Being a mum who’s passionate about the Earth and its lodgers, I always try to teach my son good values when it comes to being responsible, picking up your litter (and sometimes other people’s), being kind to those in need and being a nice person.
This doesn’t just extend to the human race or pets – we’re bee savers too!
Recently, whilst at the Botanical Gardens in Edinburgh, we were learning about these amazing little creatures. Sadly, over the past 15 years, they have been disappearing. And colonies of bees just vanishing – known as ‘colony collapse disorder’ – is something that will hit us and our children right in the bellies one day. We depend on them so much as humans. And with billions of honey bees across the world leaving their hives never to return (in some regions, up to 90 per cent of bees have disappeared!), we need to help these fuzzy little troopers.
“But why?” I hear you ask. Well, believe it or not, bees pollinate 30 per cent of the world’s crops, allowing us to make pasta, bread, wheat etc. Without the pollinators, simply, we’d be at risk of starvation on a global scale. Pollinators transfer pollen and seeds from one flower to another, fertilising the plant so it can grow and produce food. Cross-pollination helps about 90 per cent of our wild plants to thrive. Without bees to spread seeds, many plants — including food crops — would die off. And then, we might too.
My reason for the rant is because I found a little contraption that we can all put in out gardens to help the bees out. They live off sugar so when you see one lying on the ground, chances are, it’s not dead, just dehydrated and all they need is some sugar water or a tiny bit honey on a teaspoon. If you fill a bowl with marbles, add sugar and water, voilà you have a bee drinking station that will save many a bee from the dreaded drooth. It’s not a nice feeling, is it? So, let’s do our bit. After all, they do keep us in sandwiches, spaghetti and biscuits, so it’s the least we can do.
I’ve signed many petitions recently regarding the ban on bee-killing pesticides, they’re so dangerous to our eco system.
However, not only that, but they must come back to damage us somehow as well. As the big bold humans, we sometimes don’t think about the bigger picture that if we use less chemicals we’d actually be doing ourselves a favour too.

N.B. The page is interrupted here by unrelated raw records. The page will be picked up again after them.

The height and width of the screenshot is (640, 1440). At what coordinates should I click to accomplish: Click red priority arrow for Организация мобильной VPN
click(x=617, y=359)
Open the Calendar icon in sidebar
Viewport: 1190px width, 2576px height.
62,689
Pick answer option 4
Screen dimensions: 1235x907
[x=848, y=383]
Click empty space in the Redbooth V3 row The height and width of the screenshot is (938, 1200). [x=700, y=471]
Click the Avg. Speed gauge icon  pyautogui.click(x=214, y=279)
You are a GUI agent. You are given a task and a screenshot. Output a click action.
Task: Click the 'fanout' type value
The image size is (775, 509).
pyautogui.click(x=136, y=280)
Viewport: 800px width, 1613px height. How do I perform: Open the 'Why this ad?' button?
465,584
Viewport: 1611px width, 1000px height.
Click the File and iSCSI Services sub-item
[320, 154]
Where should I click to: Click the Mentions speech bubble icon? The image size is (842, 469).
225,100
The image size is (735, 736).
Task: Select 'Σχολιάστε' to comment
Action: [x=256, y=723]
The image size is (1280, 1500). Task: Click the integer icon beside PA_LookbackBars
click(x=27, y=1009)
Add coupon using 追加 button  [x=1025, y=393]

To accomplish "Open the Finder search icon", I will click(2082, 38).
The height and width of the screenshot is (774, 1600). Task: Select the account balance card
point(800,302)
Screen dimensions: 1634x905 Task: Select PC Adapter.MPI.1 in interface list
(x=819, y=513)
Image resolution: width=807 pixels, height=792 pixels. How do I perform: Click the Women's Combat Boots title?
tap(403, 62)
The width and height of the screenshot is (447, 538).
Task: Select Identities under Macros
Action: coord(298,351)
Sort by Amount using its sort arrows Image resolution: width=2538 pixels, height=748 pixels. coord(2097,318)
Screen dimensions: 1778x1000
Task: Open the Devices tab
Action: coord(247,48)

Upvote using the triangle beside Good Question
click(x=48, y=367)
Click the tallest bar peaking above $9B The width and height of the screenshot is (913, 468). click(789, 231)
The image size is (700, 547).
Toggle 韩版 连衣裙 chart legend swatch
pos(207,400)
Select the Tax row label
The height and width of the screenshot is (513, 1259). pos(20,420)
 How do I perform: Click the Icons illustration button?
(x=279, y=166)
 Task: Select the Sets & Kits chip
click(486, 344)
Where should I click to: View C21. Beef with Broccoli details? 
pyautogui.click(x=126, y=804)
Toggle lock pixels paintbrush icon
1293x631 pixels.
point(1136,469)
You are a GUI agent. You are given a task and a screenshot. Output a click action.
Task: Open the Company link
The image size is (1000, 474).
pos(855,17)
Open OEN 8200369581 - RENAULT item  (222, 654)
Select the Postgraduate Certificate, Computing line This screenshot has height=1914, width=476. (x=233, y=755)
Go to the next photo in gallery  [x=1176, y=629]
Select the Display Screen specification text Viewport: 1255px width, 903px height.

READ MORE: ‘Food prices to rise’ after honey bee deaths
Many a time on the way back from school I’ve whipped out the water bottle and sugar sachet (often pinched from Morrison’s Café) to mix and let the bees have a drink.
My son loves saving bees and it’s lovely to see kids appreciate the importance of nature, as well as learning that no matter how big or small, we all have a purpose on this Earth.
Isn’t it a much nicer place if we can help the little fuzzies out now and then? It truly is amazing when you see a bee drink, they don’t want to hurt us, and they’re very gentle when handled the correct way.
So if you’re brave enough, I challenge you, carry a sugar sachet in your purse and share your bottle of water to help out any dehydrated bees you find. You may think I’m crazy, but if you come back in your next life as a thirsty bee, you’ll be hoping to find my drinking station in the garden with flashing lights on!